▶ **Exercises**:
A – Decide whether each statement below agrees with the text on Faelish cuisine, answering yes or no and quoting the words of the text that settle it. (i) The Roots Association was formed because of concerns about industrialized food production. (ii) On the Latin Coast, spelt is a common replacement for buckwheat. (iii) Garo is a fish stew.
B – Reproduce a passage of the text on Faelish cuisine word for word, beginning at the words "Main article: Cuisine" and stopping after the words "cheese and tomatoes).".
C – Supply what follows the final sentence of the text on Faelish cuisine, continuing from the point at which it stops.

▶ **Text provided**:
################

Faelish cuisine is an umbrella term referring to the specific set of cooking traditions and practices associated with the Faelish people. The native cuisine was traditionally simple fare made with quality local ingredients, matched with simple sauces to accentuate flavor, rather than disguise it. However, Faelish cuisine has absorbed many cultural influences of those that have settled around the coasts, producing hybrid cuisines and regional varieties totally unique in lineage, ingredients, and styles from what might be considered the traditional food.
Vilified as being British or Irish in flavor, Faelish cuisine was traditionally limited in its international recognition. However, ancient Çelathi agriculture and animal breeding produced a wide variety of foodstuffs for indigenous Faels. Late Roman and Medieval Faeland developed meat and savory herb stewing techniques.
In common with many advanced economies, rapid urbanization and the early industrialization of food production as well as female emancipation have resulted in a highly modern consumer society with reduced connection to the rural environment and adherence to traditional household roles. Consequently food security became an increasing concern starting in the 1960's. Concerns over the quality and nutritional value of industrialized food production led to the creation of the Roots Association in 1951. Its principles of organic farming are now widely promoted and accepted as an essential element of contemporary food culture by many sections of the population (often upheld as a symbol of the nation, in fact), and animal welfare in farming is amongst the most advanced in the world. The last half of the 20th century saw an increase in the availability of a greater range of good quality, organically-produced fresh products and greater willingness by many sections of the Faelish population to vary their diets and explore dishes from other cultures on the island. Current trends suggests a growing national cuisine created from the regional variants.
Main article: Cuisine of the Latin Coast
The Latin Coast is known for its affinity for ribbon pastas served simply (an appropriation from the 19th-century immigration from Sardinia), typically with 2-3 other ingredients. Buckwheat is a common replacement for traditional cereals, such as spelt. The most common forms of protein consumed are traditionally fish, cheese, beans and legumes. Mushrooms often feature prominently in settlements in the mountains.
Pasta with arugula is the national dish of Pentapoli (here shown with cheese and tomatoes).
Surrounded by the sea, the Latin Coast and especially the greater Ferraione area offer a wide range of fresh seafood and fish, especially Atlantic mackerel, fluke, sprat, brill, cod, et al. Among the seafood specialties is a fish stew called garo.

################

▶ **Data**:
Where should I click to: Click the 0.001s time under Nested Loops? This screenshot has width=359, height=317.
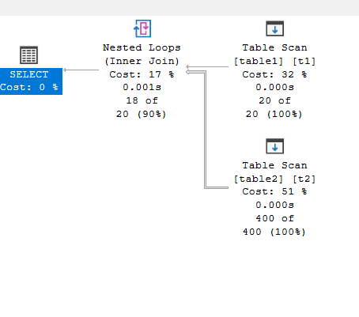[142, 87]
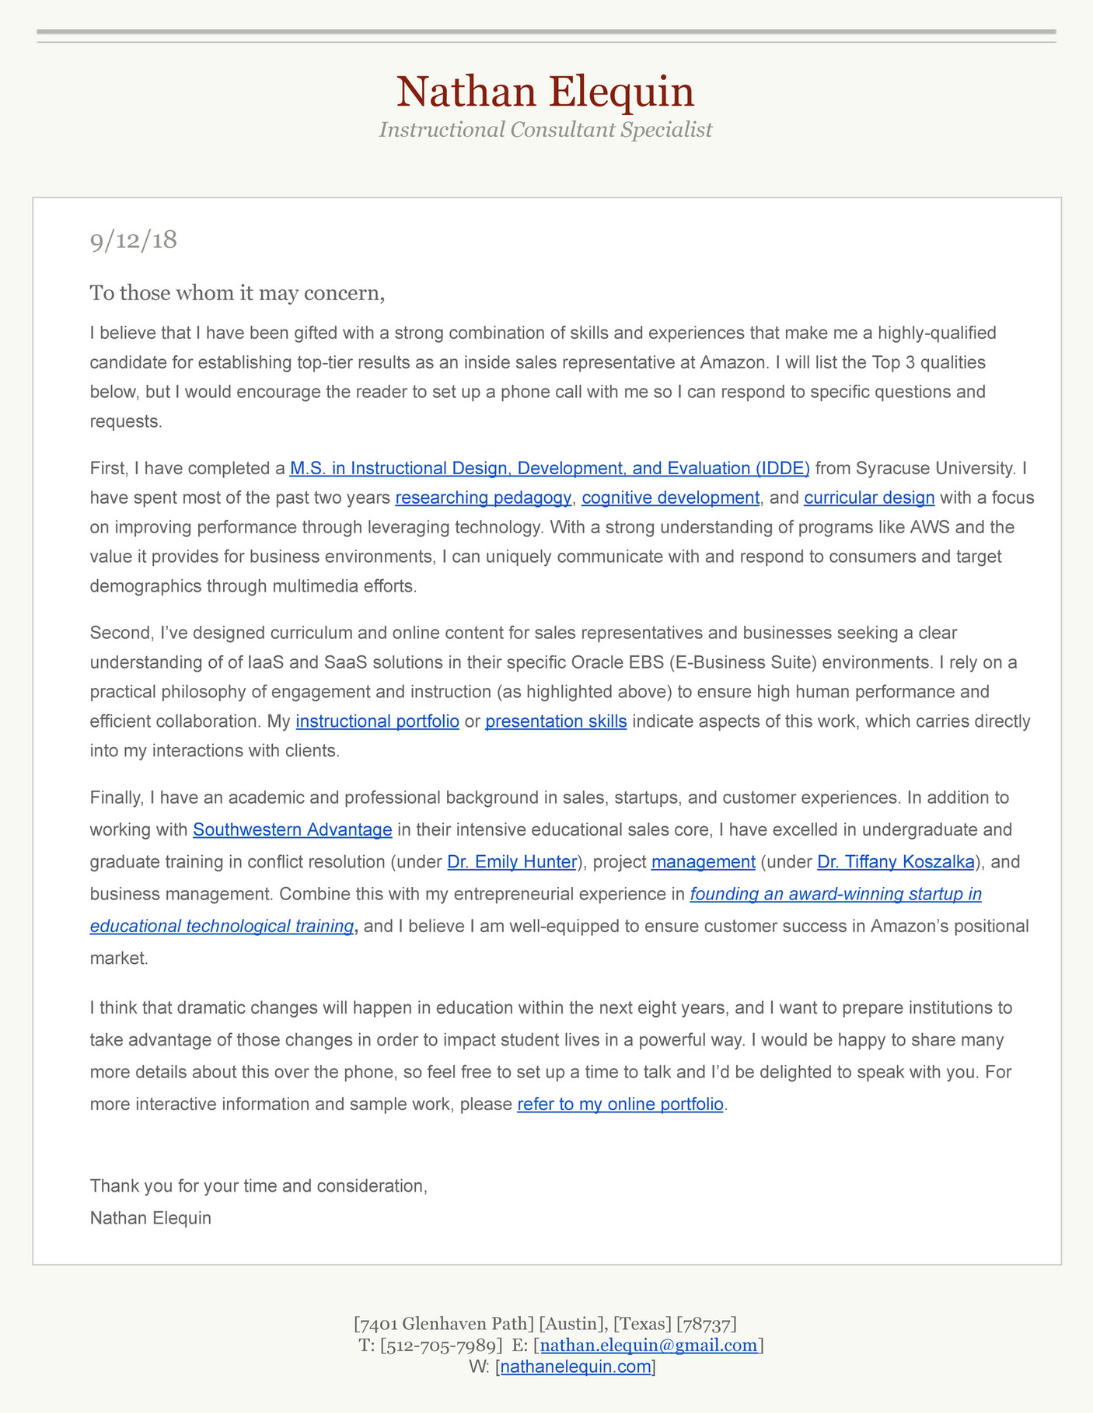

################

▶ **Responses to the tasks**:
A –
(i) Yes: "Concerns over the quality and nutritional value of industrialized food production led to the creation of the Roots Association in 1951."
(ii) No: "Buckwheat is a common replacement for traditional cereals, such as spelt."
(iii) Yes: "Among the seafood specialties is a fish stew called garo."

B –
Main article: Cuisine of the Latin Coast
The Latin Coast is known for its affinity for ribbon pastas served simply (an appropriation from the 19th-century immigration from Sardinia), typically with 2-3 other ingredients. Buckwheat is a common replacement for traditional cereals, such as spelt. The most common forms of protein consumed are traditionally fish, cheese, beans and legumes. Mushrooms often feature prominently in settlements in the mountains.
Pasta with arugula is the national dish of Pentapoli (here shown with cheese and tomatoes).

C –
Main article: Valadurian Cuisine
Valaduria is known for its hearty and simple rustic fare. Typically consisting of a meat or fish served with little ornament, often roasted or grilled with a lightly herbed, seasonal vegetable, potatoes and sea salt.
Main article: Cuisine of the Midlands
Faelish cuisine, or the cuisine of the Midlands, is a style of cooking originating from central Faeland (Ríocht Fíl) and developed by the native Faelish population. Although it reflects much social and agricultural change, it is largely representative of the indigenous crops and meats available to the inhabitants.
Faelish Autumn Soup —a staple of the Midlands— contains rice, lentils, borlotti and French beans, kale and roughly chopped carrots. Traditionally it is seasoned only with fresh dill, sea salt, and garlic. The expression "If it doesn't taste like a garden..." is a Midlands axiom for veracity; from the tradition that if the soup is over-seasoned, it is not truly Autumn Soup.
Main article: Cuisine of The Shore
The cuisine of The Shore originated in the southeastern region of the V.F. roughly contiguous with Lito. It is characterized by extensive use of seafood and ovine products, which results from its historical reliance on its seaports and fishing industry, as well as pastoral farming in the rocky, inland regions. Many of The Shore's earliest settlers were Catholic exiles from Elizabethan England, who brought their traditions with them (including baking foods, whereas sautéing was more typical of the rest of Faeland).
- Various types of leafy green vegetables (often sautéed):
- Other vegetables:
- Sweet and hot peppers
- Mostly cod, but all fish common to the Bay of Biscay
- Cumin (mostly in The Shore and New Norwich, where there is a substantial southeast Asian population)
- Sea salt
- Black Pepper
- Garlic Tea
A twentieth-century phenomenon of gastronomical societies —food clubs where men and women gather to cook and enjoy their own food— has become very popular, inspired by a similar Basque tradition.